***** Provided text
In other words, this formula for back focal length works regardless whether the focal plane is inside the lens or outside. Negative values give the correct location of the focal plane inside the lens as viewed from outside the lens, which is the consistent way to describe the performance of the lens.

This does gloss over the fact that there isn't in fact air behind the lens, but rather an opaque strip of backing material containing an image. Any treatment of defocus at that plane, however, should treat the error in position of the focal plane as being in the same optical space, regardless whether the focal plane is in front of the backing or behind it.

Really, this is the wrong way to describe the problem altogether. One should treat the backing as an object, and calculate the position of the image formed by the lens. --Srleffler (talk) 03:14, 24 July 2009 (UTC)
**********
• **Work to complete**:
a. List the first word of every full sentence in the back focal length discussion, in order.
b. Print the back focal length discussion from "This does gloss" up to and including "July 2009 (UTC)".
The material that comes next has nothing to do with any of these tasks.
***** Supplied entries
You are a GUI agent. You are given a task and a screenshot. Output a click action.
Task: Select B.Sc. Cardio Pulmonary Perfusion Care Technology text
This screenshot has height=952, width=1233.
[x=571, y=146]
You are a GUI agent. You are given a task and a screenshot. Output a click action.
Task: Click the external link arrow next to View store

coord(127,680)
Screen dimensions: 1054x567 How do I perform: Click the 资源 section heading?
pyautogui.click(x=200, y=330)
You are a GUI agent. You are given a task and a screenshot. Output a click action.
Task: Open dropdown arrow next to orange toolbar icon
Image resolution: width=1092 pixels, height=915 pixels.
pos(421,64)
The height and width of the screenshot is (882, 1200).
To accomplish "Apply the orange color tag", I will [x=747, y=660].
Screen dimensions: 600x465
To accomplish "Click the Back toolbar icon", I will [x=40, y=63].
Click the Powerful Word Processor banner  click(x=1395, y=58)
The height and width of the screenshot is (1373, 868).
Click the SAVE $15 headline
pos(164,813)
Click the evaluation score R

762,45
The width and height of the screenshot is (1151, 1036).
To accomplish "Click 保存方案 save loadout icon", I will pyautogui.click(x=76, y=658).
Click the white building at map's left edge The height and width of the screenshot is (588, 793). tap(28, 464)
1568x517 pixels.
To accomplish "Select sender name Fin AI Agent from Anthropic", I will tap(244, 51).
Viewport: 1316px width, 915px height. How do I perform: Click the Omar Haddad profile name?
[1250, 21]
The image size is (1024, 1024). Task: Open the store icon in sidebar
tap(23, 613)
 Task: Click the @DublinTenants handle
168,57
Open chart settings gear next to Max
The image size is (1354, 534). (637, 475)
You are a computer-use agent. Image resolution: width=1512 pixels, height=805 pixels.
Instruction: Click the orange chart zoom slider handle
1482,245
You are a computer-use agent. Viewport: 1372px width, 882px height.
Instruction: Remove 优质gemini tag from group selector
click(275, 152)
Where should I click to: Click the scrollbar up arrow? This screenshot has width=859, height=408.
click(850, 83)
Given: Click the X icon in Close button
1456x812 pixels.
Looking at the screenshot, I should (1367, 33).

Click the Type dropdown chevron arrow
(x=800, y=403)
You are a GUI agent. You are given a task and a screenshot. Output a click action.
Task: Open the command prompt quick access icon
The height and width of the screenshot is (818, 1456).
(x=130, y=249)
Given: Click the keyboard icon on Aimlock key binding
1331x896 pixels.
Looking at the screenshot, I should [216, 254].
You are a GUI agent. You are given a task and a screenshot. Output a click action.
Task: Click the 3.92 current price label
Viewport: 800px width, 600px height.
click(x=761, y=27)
**********
• **Expected responses**:
a. In, Negative, This, Any, Really, One

b.
This does gloss over the fact that there isn't in fact air behind the lens, but rather an opaque strip of backing material containing an image. Any treatment of defocus at that plane, however, should treat the error in position of the focal plane as being in the same optical space, regardless whether the focal plane is in front of the backing or behind it.

Really, this is the wrong way to describe the problem altogether. One should treat the backing as an object, and calculate the position of the image formed by the lens. --Srleffler (talk) 03:14, 24 July 2009 (UTC)